## GIVEN REQUEST
Rewrite the stretch of entries from the line containing "The height and width of the screenshot is (1080, 1920)." through the end of the entries as a numbered list, leaving out blank lines.

## PROVIDED ENTRIES

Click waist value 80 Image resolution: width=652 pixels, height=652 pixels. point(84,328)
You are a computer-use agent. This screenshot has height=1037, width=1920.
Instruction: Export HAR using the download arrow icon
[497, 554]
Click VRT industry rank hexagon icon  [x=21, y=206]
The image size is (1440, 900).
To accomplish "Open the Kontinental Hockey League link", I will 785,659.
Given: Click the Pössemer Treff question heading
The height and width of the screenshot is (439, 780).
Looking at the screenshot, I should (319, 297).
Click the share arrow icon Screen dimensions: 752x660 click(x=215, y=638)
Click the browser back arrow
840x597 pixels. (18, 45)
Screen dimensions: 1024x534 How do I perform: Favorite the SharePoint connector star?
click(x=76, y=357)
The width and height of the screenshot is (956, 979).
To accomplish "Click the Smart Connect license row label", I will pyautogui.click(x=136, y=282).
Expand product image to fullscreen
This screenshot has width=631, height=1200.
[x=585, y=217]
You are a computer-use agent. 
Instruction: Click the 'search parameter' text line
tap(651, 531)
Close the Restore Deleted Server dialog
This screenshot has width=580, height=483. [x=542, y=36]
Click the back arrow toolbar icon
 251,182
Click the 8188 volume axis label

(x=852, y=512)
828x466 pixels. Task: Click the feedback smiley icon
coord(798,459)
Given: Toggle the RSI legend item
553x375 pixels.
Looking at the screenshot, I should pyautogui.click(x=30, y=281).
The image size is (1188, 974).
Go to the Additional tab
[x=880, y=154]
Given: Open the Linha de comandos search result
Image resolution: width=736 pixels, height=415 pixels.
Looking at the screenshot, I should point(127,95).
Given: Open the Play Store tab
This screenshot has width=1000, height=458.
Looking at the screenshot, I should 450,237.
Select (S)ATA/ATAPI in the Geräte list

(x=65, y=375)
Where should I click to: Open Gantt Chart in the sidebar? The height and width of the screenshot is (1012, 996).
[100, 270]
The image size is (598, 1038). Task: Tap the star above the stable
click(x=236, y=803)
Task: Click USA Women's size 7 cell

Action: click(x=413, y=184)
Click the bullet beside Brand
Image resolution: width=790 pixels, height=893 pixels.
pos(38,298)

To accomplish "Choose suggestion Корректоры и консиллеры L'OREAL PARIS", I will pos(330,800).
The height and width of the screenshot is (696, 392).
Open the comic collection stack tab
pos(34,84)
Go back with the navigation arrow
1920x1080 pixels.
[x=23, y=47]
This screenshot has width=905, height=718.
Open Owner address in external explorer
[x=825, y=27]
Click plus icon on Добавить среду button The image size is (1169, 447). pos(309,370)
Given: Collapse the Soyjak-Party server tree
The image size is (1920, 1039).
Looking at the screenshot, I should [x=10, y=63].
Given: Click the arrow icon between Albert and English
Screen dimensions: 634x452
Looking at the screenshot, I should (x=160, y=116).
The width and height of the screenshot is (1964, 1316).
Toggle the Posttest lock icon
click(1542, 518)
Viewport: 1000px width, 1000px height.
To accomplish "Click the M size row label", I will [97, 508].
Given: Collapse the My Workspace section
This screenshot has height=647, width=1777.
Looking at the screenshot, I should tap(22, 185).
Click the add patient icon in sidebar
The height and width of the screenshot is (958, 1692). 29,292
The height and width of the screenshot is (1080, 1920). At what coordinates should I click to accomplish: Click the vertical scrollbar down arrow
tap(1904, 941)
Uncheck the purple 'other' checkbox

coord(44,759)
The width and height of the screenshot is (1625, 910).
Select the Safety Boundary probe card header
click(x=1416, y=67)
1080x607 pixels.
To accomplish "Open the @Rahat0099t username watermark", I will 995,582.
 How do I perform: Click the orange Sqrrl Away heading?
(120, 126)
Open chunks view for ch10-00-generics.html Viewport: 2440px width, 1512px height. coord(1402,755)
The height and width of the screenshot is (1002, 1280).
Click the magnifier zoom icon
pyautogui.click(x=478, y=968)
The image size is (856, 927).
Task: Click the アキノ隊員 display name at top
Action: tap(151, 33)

## ANSWER TO THE PROBLEM
1. The height and width of the screenshot is (1080, 1920). At what coordinates should I click to accomplish: Click the vertical scrollbar down arrow
2. tap(1904, 941)
3. Uncheck the purple 'other' checkbox
4. coord(44,759)
5. The width and height of the screenshot is (1625, 910).
6. Select the Safety Boundary probe card header
7. click(x=1416, y=67)
8. 1080x607 pixels.
9. To accomplish "Open the @Rahat0099t username watermark", I will 995,582.
10.  How do I perform: Click the orange Sqrrl Away heading?
11. (120, 126)
12. Open chunks view for ch10-00-generics.html Viewport: 2440px width, 1512px height. coord(1402,755)
13. The height and width of the screenshot is (1002, 1280).
14. Click the magnifier zoom icon
15. pyautogui.click(x=478, y=968)
16. The image size is (856, 927).
17. Task: Click the アキノ隊員 display name at top
18. Action: tap(151, 33)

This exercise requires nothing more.